Hann began his teaching career at San Bernardino about the same time he started working on his master’s degree in education at Claremont Graduate University. Feeling that math was one of the major hurdles preventing students from being eligible for college, he decided to teach remedial math.
“My interest was working with minority urban students who had failed multiple times and were essentially written off by the system. We cannot ignore the fact that these students come from very different places than their middle-class counterparts. Most of them don’t have someone in their family who has attended college, much less graduated with degrees.”
His California high school is 95 percent minority and almost all qualify for federally subsidized lunches.
“Unfortunately, these students do not see the relevance of school to their future. I want to know how to change that without compromising academic rigor. We need to show kids how to connect education with their interests, and help them see that what they’re learning in school can help them cultivate, not destroy, their passion.”
He found teaching at San Bernardino emotionally trying and frustrating. Hann was impressed by the dedication of the teachers, but was thwarted in his attempts to make curriculum changes that he believed would benefit students. The school administration preferred that Hann stay focused exclusively on material that would be part of the California state tests that are given at the end of every academic year.
After three years, Hann joined the nearby Knowledge Is Power Program (KIPP) charter school. The Bay Area KIPP school stayed open until 5 p.m. Teachers were on-call until 8 p.m. Homework was a must, and school on Saturday was offered for struggling students. The biggest difference was that students, parents and teachers choose to attend KIPP schools. All parties sign a commitment to support the structured learning and high expectations.
“There’s a strong buy-in from families. At many KIPP schools, they have waiting lists of hundreds just to get in.”

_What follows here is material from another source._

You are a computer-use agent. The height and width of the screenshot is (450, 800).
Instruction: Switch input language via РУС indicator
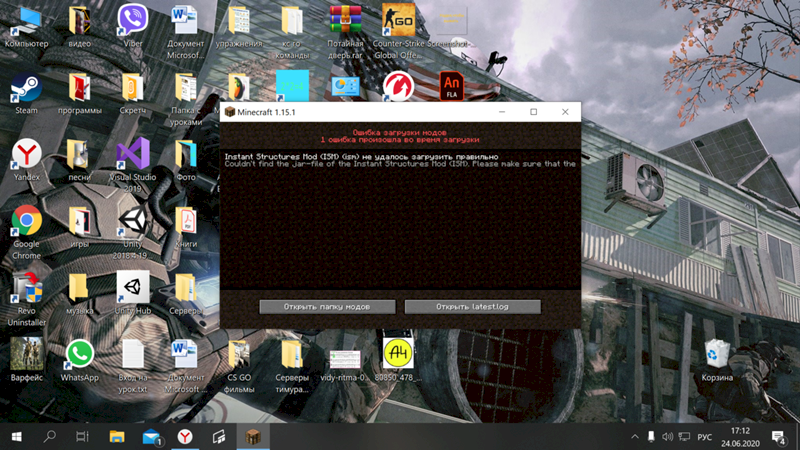[x=705, y=437]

A recent study of KIPP found that they serve a mainly low-income population of black and Hispanic students. Test results show larger gains on reading and math than the more traditional schools, but no overall effect on student motivation, engagement and behavior.

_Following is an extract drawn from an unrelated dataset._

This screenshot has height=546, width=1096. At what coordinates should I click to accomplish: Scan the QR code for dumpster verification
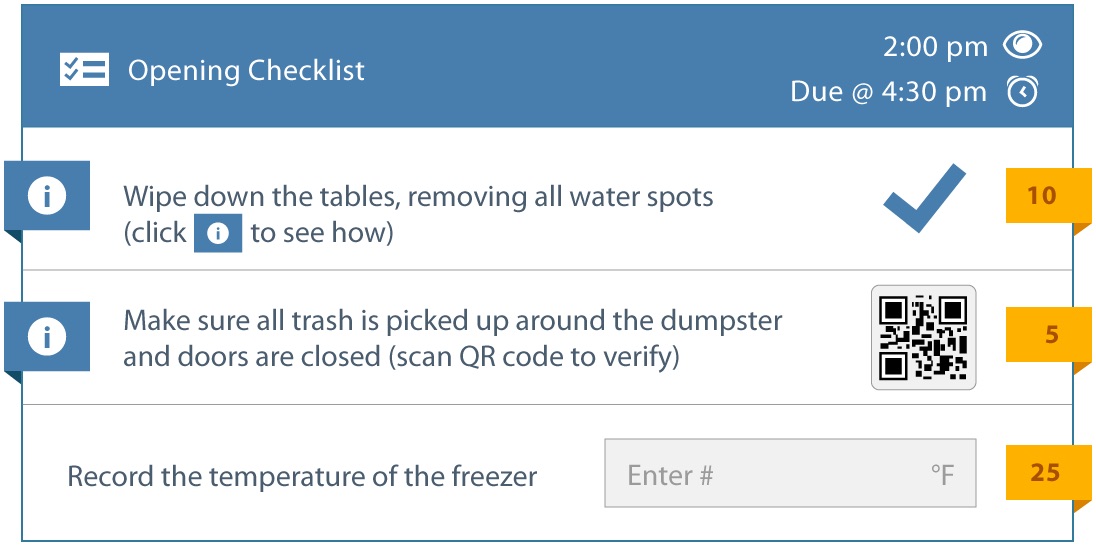click(923, 338)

While the KIPP school culture and model is conducive to academic growth, Hann left because of the overemphasis on test scores.
“There were entire weeks blocked off for testing multiple times throughout the year. In April, content lessons would cease almost entirely for three to four weeks. I didn’t feel KIPP was truly meeting their mission of getting kids ready for college; they were just concerned with boosting test scores, feeling that those numbers alone were enough to determine a person’s postsecondary success.”
Hann thinks that while achievement in reading and mathematics is important, it is critical that students have an opportunity to apply their critical-thinking and problem-solving skills to real-world problems—issues that matter to them.
“They should be given the chance to see that their education can make a difference in their communities. For so long there’s been a disconnect,” he said. “Students ask themselves ‘why am I learning this?’ and ‘what’s the point?’, and schools don’t give them real answers.”